Appendix 1: Assumptions for Cost Analysis
General Assumptions
| Onshore/Offshore mix | 50/50 |
| All stock crude oil except 20% NZ held stock product | |
| Mix of crude in NZ | 75% medium-heavy/25% light |
| Mix of crude offshore | 50% Australian (light) 50% USA (heavy) |
| Exchange rate (US$/NZ$) | 0.7 |
| All crude cost factored off WTI | US$50.00/bbl (US$362/tonne) |
| Average cost of crude in NZ | US$47.63/bbl (US$362/tonne) |
| Average cost of crude offshore | US$47.00/bblUS$359/tonne) |
| Average cost of product in NZ | US$60.00/bbl (US$472/tonne) |
| Typical bbl/tonne conversion factor | 7.60 |
| Tank costs from Covec/H&T Oil Security Report - land cost included. | |
| Use of existing tanks lower cost than new | 70% of new cost assumed (marginal cost could be very low) |
| New Zealand storage | 50% new tanks, 50% existing |
| All offshore storage existing tanks | |
| Terminal operating and turnover costs as per Covec/H&T Oil security Report | |
| Annual domestic consumption | 6862 million litres (from MED)15 |
| Government's administration costs | |
| Option 1 | NZ$0.5 million |
| Option 2 | NZ$0.6 million |
| Option 3 | NZ$1.0 million |
| Option 4 | NZ$0.75 million |
Assumptions by Option
| | Option 1 | Option 2 | Option 3 | Option 4 |
|---|
| Rate of Return (pre tax nominal) | Commercial Rate 18% | Infrastructure Investor - 12.5% | Government equiv. - 11.5% | Government equiv. - 11.5% |
|---|
| Risk management cost | US$2.50/bbl/yr (NZ$15.5 mln/yr) | No direct cost | No direct cost | No direct cost |
|---|
| Other costs built into offer | NZ$0.30/bbl/yr (NZ$1.3 mln/yr) | NZ$0.30/bbl/yr (NZ$1.3 mln/yr) | NZ$0.20/bbl/yr (NZ$0.9 mln/yr) | NZ$0.20/bbl/yr (NZ$0.9 mln/yr) |
|---|
| Management Fee | N/A | NZ$0.25/bbl (NZ$1.1 mln/yr) | NZ$0.25/bbl (NZ$1.1 mln/yr) | NZ$0.25/bbl (NZ$1.1 mln/yr) |
|---|
Rate of Return: Option 1 is reflective of a commercial return. In option 2 the government takes the risk so the tanks/stock become like an infrastructure investment with steady returns over a long-term. These rates are based on advice from companies with financing expertise. Government equivalent returns are similar with a small difference reflective an "imperfect" market.

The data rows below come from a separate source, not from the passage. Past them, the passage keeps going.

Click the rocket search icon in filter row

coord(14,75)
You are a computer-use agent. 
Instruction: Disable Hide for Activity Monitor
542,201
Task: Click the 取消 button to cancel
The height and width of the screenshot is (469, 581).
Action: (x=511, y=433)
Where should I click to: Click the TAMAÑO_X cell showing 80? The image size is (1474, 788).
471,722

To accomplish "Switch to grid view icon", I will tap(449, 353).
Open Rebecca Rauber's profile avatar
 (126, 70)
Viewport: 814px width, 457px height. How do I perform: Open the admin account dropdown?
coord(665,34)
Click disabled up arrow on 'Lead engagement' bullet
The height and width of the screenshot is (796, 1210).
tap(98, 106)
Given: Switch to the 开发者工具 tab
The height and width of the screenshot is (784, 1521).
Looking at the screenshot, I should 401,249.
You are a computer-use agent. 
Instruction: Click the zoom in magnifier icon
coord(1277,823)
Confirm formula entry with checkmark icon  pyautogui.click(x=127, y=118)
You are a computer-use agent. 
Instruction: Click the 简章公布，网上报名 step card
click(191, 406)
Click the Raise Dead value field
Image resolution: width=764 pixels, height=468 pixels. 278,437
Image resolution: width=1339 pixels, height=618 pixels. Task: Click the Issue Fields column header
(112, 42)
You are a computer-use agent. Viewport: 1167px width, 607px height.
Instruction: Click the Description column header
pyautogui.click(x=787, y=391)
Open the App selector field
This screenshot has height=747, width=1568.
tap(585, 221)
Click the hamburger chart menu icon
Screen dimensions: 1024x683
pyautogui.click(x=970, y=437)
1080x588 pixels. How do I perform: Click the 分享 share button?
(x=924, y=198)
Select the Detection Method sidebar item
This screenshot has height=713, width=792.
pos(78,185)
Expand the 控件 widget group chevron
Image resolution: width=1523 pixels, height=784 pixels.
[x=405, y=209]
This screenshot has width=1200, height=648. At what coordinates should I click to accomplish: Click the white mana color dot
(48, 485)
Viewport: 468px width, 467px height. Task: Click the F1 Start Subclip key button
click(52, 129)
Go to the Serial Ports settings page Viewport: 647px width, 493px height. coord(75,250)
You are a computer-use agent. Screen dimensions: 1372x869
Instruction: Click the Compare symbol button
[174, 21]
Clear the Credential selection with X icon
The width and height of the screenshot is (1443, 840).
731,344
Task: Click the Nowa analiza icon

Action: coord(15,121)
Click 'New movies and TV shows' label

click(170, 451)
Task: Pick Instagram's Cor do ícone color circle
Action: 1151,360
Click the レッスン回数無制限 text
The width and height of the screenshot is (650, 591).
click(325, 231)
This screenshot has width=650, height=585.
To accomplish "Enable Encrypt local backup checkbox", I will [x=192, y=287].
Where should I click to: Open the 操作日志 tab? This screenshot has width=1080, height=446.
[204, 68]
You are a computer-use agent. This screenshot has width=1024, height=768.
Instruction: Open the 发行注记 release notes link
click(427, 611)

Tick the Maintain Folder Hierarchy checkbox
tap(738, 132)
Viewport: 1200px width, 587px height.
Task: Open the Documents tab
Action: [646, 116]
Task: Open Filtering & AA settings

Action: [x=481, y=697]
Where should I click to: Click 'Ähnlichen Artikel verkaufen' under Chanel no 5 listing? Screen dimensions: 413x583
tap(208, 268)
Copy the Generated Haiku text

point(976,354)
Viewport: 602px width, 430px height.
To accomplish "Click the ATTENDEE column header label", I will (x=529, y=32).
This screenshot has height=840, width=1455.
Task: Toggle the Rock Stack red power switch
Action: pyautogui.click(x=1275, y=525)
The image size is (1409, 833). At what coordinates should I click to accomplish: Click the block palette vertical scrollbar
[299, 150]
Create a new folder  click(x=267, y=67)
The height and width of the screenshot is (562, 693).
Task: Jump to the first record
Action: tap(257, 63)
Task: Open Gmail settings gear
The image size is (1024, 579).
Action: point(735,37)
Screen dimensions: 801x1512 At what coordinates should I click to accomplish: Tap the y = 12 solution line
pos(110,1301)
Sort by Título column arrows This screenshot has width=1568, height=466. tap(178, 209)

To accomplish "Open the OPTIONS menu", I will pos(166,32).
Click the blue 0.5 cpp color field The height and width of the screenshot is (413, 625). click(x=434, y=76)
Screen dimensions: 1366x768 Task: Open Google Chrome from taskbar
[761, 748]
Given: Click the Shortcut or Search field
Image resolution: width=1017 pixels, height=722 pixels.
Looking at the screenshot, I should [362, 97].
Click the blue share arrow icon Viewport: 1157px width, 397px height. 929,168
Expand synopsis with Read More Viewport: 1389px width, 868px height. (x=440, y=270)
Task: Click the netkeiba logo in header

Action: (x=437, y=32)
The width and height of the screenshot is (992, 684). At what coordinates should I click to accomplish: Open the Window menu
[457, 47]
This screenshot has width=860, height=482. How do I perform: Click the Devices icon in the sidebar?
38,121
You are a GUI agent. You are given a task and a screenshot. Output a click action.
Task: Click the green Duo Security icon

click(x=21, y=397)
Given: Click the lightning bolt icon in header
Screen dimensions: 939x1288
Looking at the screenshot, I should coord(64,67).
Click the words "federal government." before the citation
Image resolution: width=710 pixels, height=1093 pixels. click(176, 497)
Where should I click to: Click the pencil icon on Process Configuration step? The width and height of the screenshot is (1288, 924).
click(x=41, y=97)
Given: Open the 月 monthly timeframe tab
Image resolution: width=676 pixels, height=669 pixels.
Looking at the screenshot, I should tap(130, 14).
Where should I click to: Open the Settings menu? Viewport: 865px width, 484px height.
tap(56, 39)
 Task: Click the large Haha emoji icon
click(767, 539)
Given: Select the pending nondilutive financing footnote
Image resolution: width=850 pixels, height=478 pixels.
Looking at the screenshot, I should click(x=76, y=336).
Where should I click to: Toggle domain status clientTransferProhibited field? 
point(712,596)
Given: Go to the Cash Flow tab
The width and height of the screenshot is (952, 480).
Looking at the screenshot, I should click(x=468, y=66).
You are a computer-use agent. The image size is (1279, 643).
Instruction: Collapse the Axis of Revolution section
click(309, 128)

Risk: Risk is only explicitly priced in Option 1. In all the other cases the Government takes the risk and it is assumed risk is largely managed by the continuing need for stock holding (i.e. minimal purchase/sales once system is operation). It would be possible to model this risk but it is beyond the scope of this report.
Other costs built into offer: This is to cover insurance and other costs in putting a storage option together. It is highest in the commercial case, as they need to recover costs being managed internally.
Management Fee: For all options, except Option 1, it is assumed someone would need to manage the stocks for the investors/agency/government. For option 2 it is assumed an oil company may be involved in putting the deal together and this might be their fee. This fee does not include tank farm operating costs and direct stock turnover costs.